The model-theoretic approach above suffers from a mild drawback, in the sense that the Compactness Theorem is equivalent to the Boolean Prime Ideal Theorem, which is a weak form of the Axiom of Choice. If one wishes to work strictly within the framework of the Zermelo-Fraenkel axioms, then one can use Hartogs’ result that for any set $ X $, it is possible to find an ordinal $ \alpha $ that cannot be mapped injectively into $ X $. In particular, there exists an ordinal $ \alpha $ that cannot be mapped injectively into $ \mathbb{R} $, much less embedded into $ \mathbb{R} $ in an order-preserving manner.

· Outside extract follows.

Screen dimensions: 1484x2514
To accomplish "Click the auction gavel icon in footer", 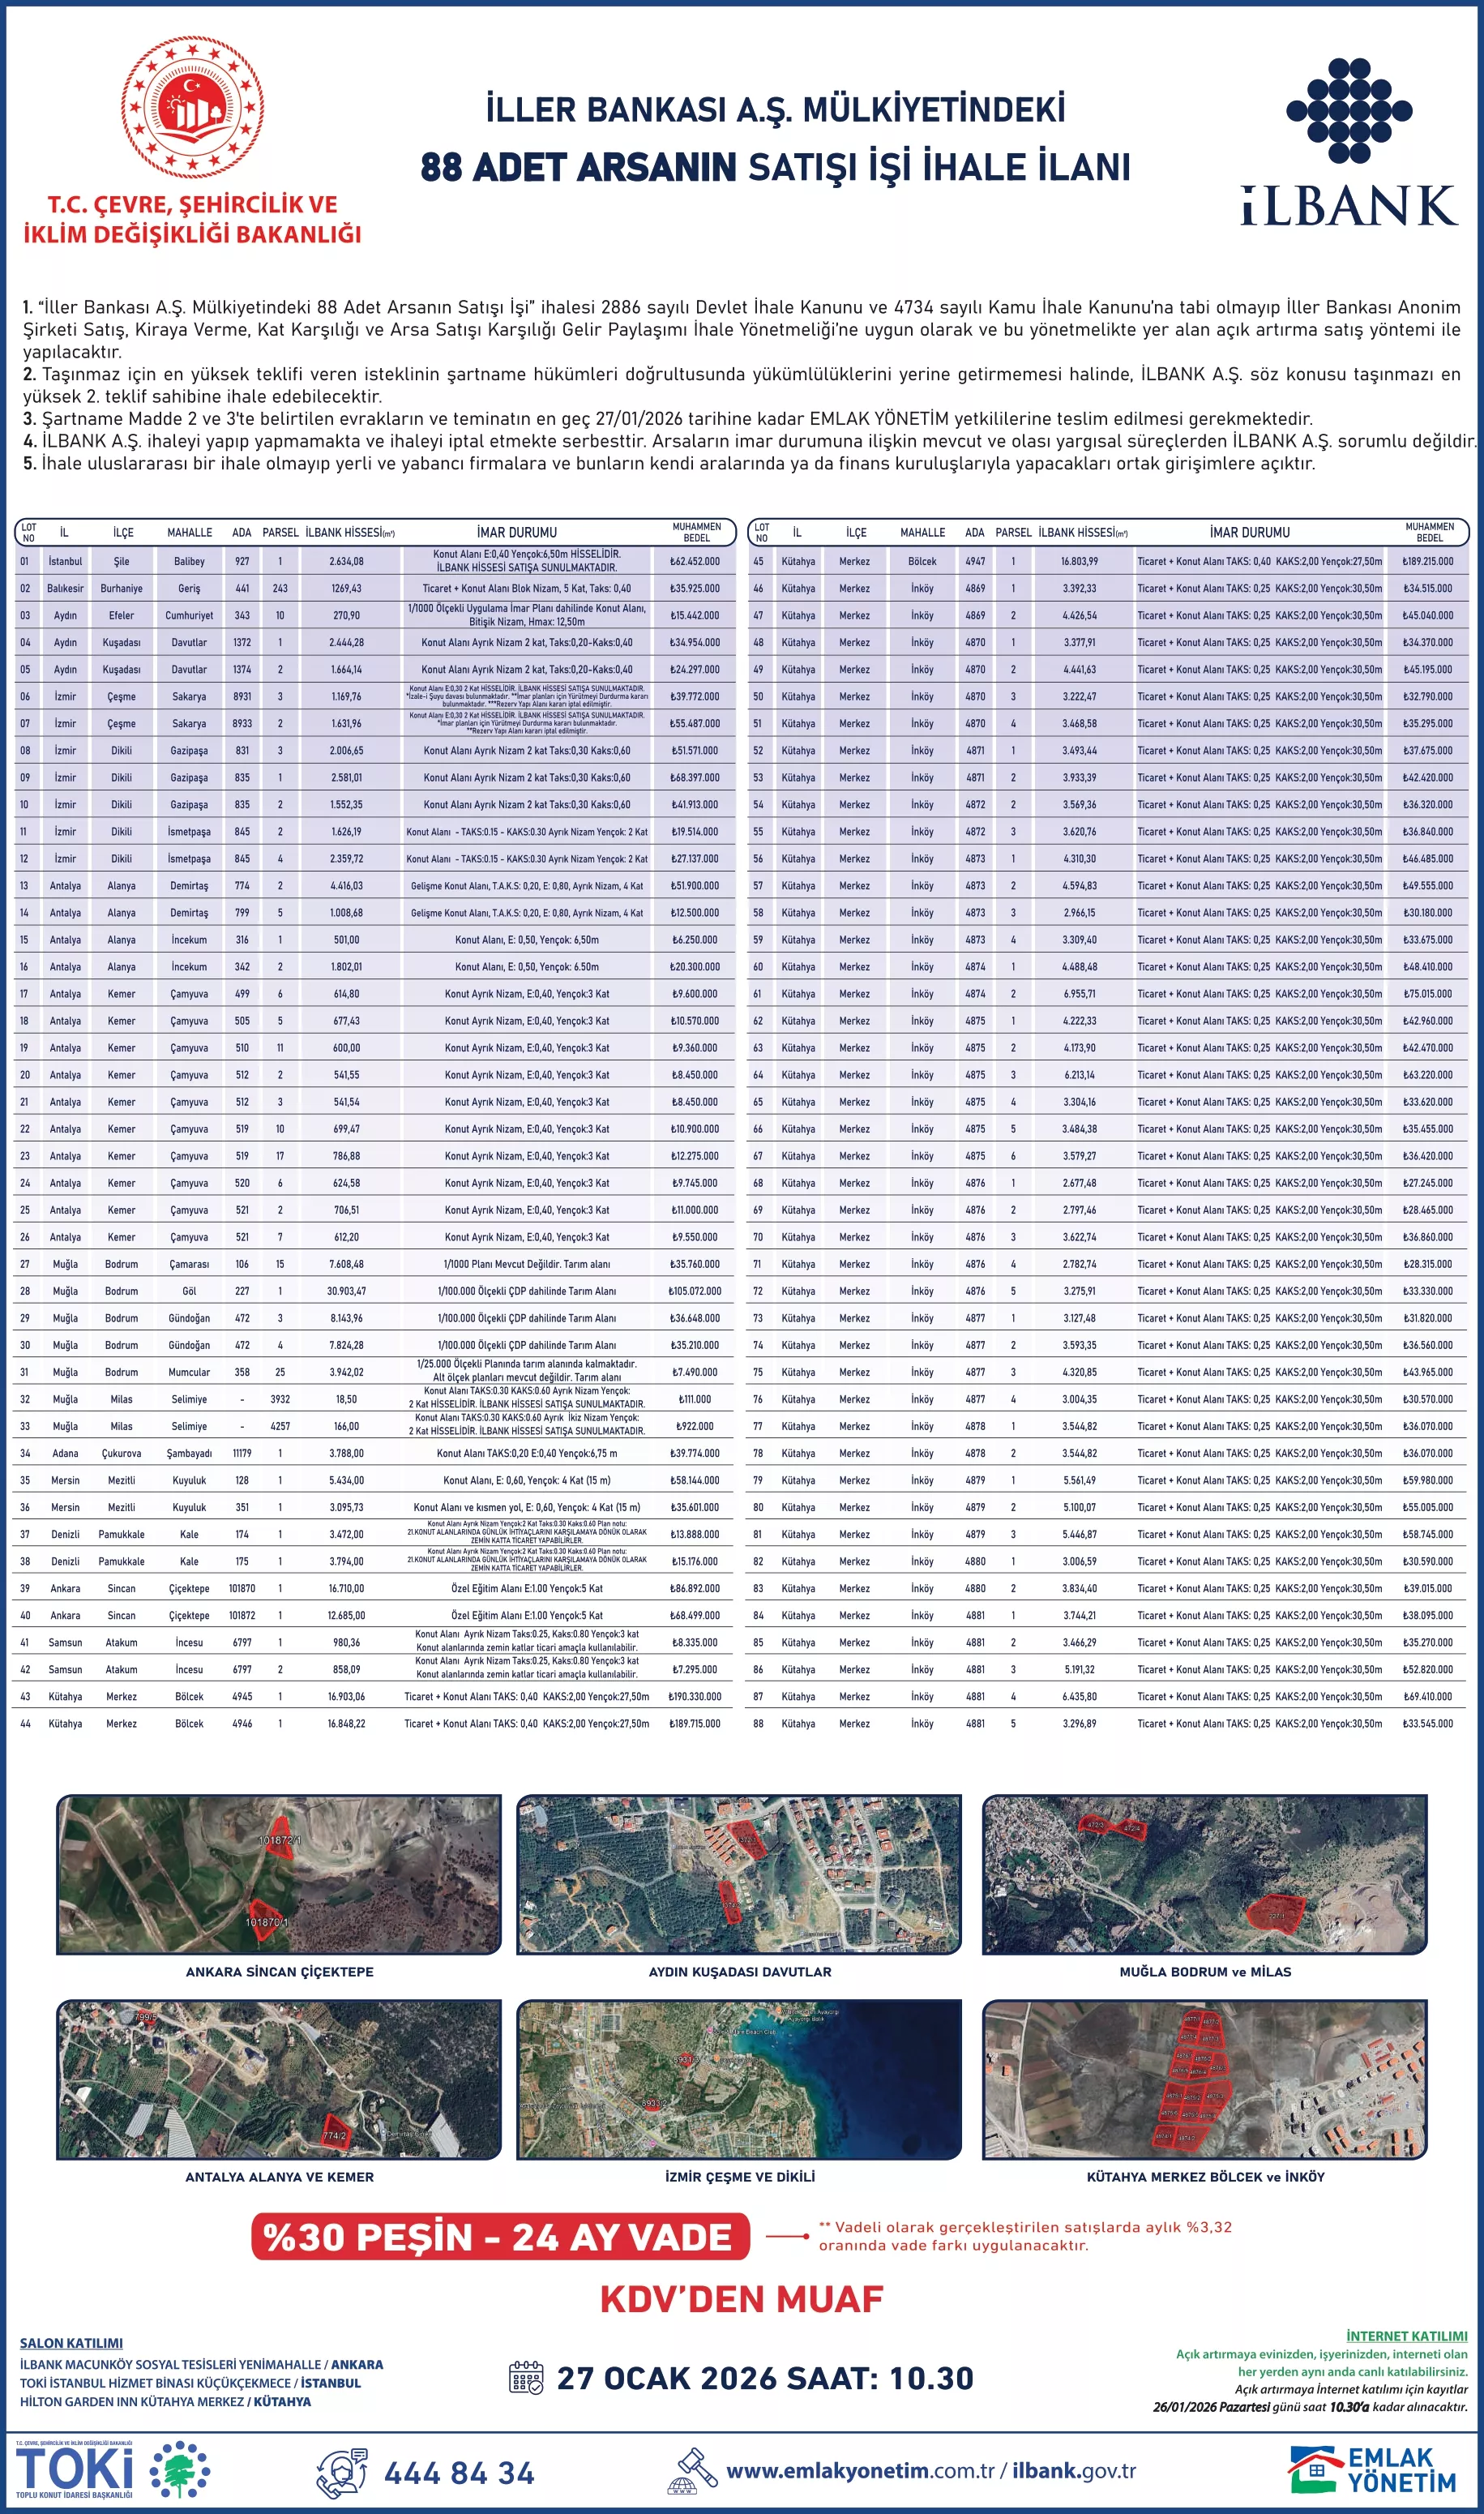I will tap(692, 2471).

No, absolutely not. Assuming the axiom of choice, let $\kappa$ be any cardinal greater than $2^\omega=|\Bbb R|$; then $\kappa$ in its natural order is a linear order of greater cardinality than $\Bbb R$. If the axiom of choice fails in such a way that $\Bbb R$ cannot be well-ordered, there is still a well-ordered set that cannot be embedded in $\Bbb R$, the Hartogs ordinal of $\Bbb R$.

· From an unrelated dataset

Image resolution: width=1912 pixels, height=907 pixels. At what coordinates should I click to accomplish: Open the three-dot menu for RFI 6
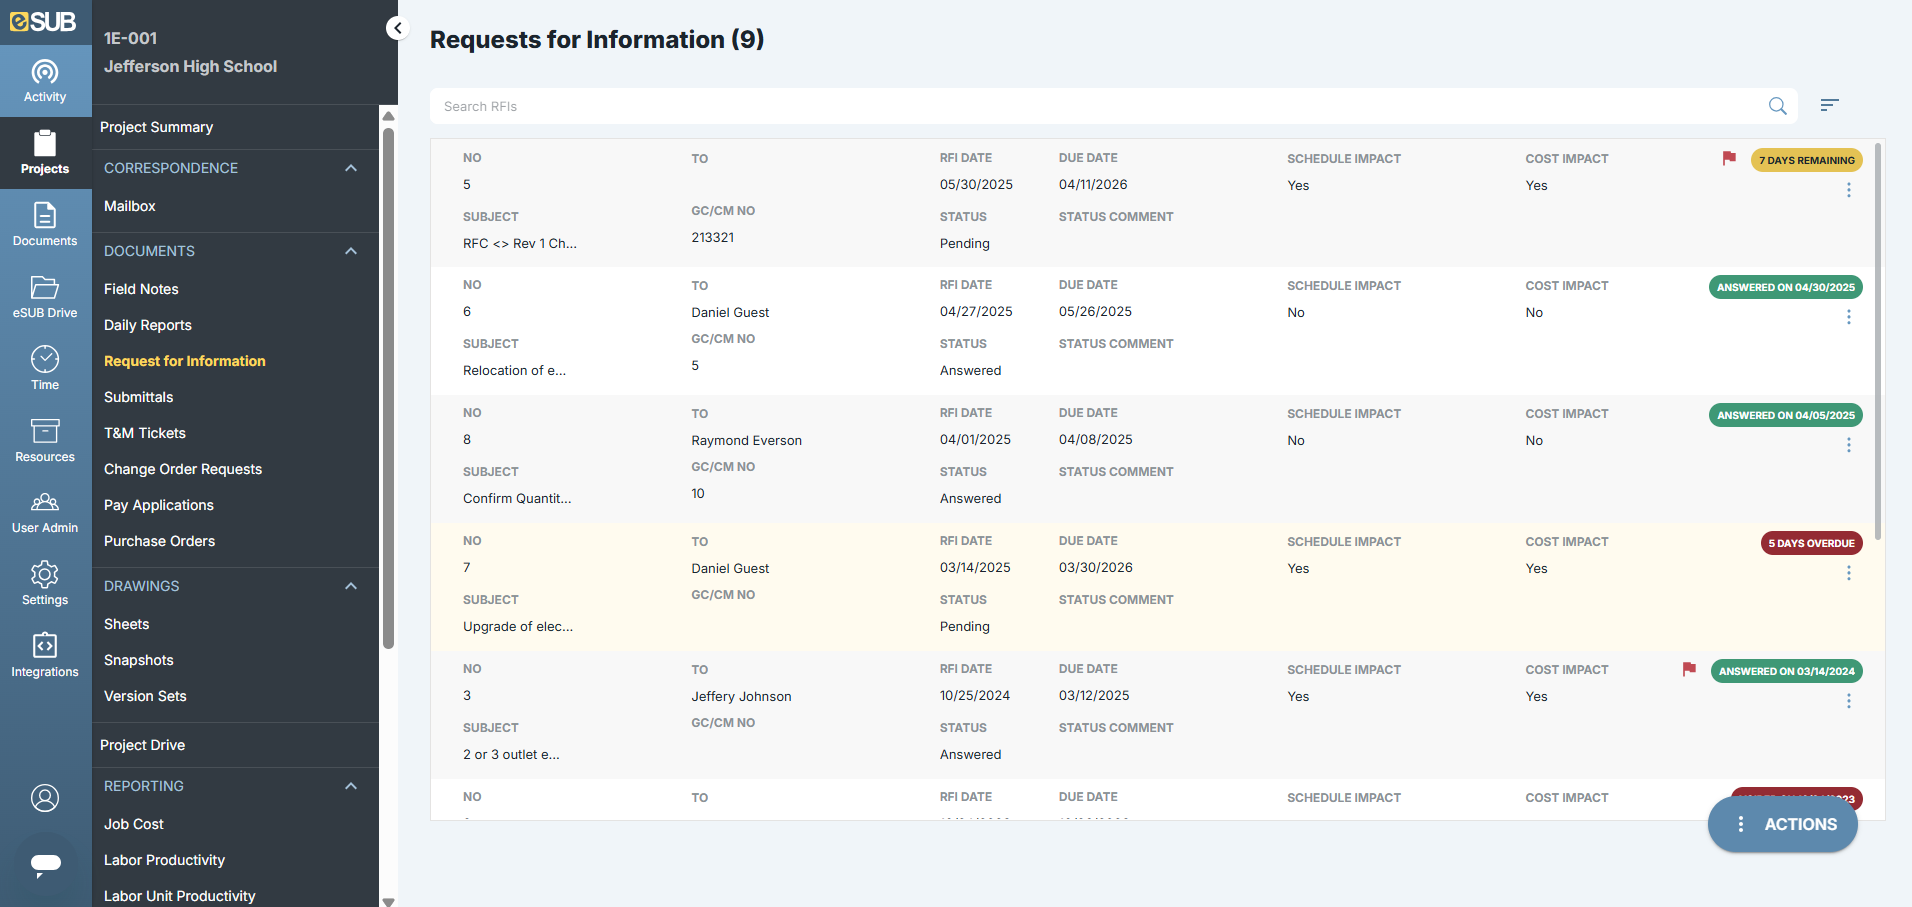[1848, 317]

The real line is the largest order separable linearly ordered set. That is, if $(L,\preceq)$ is a linearly ordered set such that a countable set $C\subseteq L$ exists satisfying that for all $x,y\in L$ with $x\prec y$ there is $c\in C$ with $x\preceq c\preceq y$, then there exists a function $f:L\to\mathbb{R}$ such that $f(x)<f(y)$ iff $x<y$ for all $x$ and $y$ in $L$. The existence of such a set $C$ is also necessary. A proof of these facts is given here.

Here is yet another counterexample without order separability: Let $(W,\preceq)$ be an uncountable well-ordered set. Let $W'$ be $W$ without the maximum of $W$ if such a maximum exists. For each $w\in W'$, let $S(w)$ be its immediate sucessor given by $S(w)=\min\{w'\in W:w'\succ w\}$. It is easily seen that $x\prec y$ implies $x\prec S(x)\preceq y\prec S(y)$. So if a strictly increasing function $f:W\to\mathbb{R}$ would exist, the uncountable family of intervals $\{(f(w),f(S(w))):w\in W'\}$ would be disjoint, which cannot be for the same reason pointed out by Haskel Curry in his answer.